Computing in the Stone Age
My first computer programming experience was in a high-school math class about 1970. We got an Olivetti Underwood Programma 101 desktop calculator. It was the size of a large typewriter (kids, ask your grandparents what that is) and could store and read program instructions (a little over 100, as I recall) on a magnetic card. In addition to the usual add/subtract/multiply/divide instructions, it had a square root key! I wrote a program to solve quadratic equations, which was probably my first useful program of any type.
When I started college, there were no computer classes! I enrolled in the very first one offered at Cypress College, which introduced me to actual programming, albeit in a fairly rudimentary form of BASIC. Forget graphics, colors, sounds, multi-media — this was purely text input and output, usually done on a noisy, slow ASR 33 Teletype, though eventually we got cool TI Silent 700 terminals, which printed at a blazing 30 characters/second on thermal paper. I remember being enthralled at our instructor dialing up a timesharing service in Maryland, connecting his suitcase-sized “portable” terminal with built-in modem acoustic coupler, and playing blackjack with the distant computer. I was hooked.

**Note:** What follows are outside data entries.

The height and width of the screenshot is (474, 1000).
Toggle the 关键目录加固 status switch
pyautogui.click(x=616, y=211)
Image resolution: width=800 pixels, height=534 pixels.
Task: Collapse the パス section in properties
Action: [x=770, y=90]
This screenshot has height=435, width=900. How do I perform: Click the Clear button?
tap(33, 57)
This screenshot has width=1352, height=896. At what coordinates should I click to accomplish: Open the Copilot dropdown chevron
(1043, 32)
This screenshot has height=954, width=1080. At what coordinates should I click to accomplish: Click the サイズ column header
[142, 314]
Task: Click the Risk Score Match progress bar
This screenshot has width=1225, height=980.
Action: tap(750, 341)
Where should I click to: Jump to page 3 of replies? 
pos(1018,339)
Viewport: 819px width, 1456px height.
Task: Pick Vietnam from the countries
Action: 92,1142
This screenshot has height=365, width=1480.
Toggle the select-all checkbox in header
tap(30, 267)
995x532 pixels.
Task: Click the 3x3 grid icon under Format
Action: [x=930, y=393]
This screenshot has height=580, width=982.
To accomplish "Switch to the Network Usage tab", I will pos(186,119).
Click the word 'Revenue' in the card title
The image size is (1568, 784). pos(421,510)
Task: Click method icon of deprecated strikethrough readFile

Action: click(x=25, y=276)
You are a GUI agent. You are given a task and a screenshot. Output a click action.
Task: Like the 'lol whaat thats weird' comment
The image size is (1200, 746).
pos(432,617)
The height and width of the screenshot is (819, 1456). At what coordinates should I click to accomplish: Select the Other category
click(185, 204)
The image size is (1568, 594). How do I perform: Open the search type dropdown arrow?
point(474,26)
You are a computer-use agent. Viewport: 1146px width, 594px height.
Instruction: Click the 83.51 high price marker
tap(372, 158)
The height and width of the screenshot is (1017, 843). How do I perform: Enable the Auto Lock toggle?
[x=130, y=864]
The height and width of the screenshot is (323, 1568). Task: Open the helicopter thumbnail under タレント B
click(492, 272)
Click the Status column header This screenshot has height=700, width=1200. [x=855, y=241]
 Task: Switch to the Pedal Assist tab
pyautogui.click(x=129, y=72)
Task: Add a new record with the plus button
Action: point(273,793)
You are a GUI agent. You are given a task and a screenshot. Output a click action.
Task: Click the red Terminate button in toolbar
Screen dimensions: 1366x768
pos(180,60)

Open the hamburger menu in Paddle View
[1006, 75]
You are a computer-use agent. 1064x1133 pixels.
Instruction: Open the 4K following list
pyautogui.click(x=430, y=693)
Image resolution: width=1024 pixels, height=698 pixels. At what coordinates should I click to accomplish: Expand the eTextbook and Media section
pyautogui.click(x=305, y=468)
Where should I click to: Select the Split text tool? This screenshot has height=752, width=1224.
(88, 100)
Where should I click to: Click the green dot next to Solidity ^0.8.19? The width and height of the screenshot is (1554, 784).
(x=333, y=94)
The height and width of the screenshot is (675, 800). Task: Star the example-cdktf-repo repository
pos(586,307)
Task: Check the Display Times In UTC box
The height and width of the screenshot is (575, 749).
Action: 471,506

Later, at Cal State Fullerton, we had CRT terminals, and worked mostly on a DEC PDP-11/70 running RSTS/E timesharing. I spent a lot of time as a “lab rat”, hanging out with the other computer nerds in the lab, and doing tutoring. I got recommended by an instructor for a job at Hunt-Wesson Foods, and the rest is history. My time with RSTS/E was a huge help when I got hired at IDEA Systems (later bought by Union Bank) to work on their 11/70. This machine really had a colorful console like the one below (but no mini-skirted beauties, just nerdy guys). It required a raised-floor, refrigerated room with a dedicated 50kVa motor/generator to provide clean power, and supported about 50 clients (title/escrow companies). The computer was upgraded to a whopping 2 MB of RAM memory, and had a pair of dishwasher-sized 300 MB hard drives, which we backed up daily on about a dozen big reels of magnetic tape. By comparison, my aging smart phone has 2000 times the memory and God knows how many thousands of times the computing power. And you could put all the data storable on about 1350 of those multi-platter hard drives on a $50 micro-SD card the size of a little fingernail. Times have changed.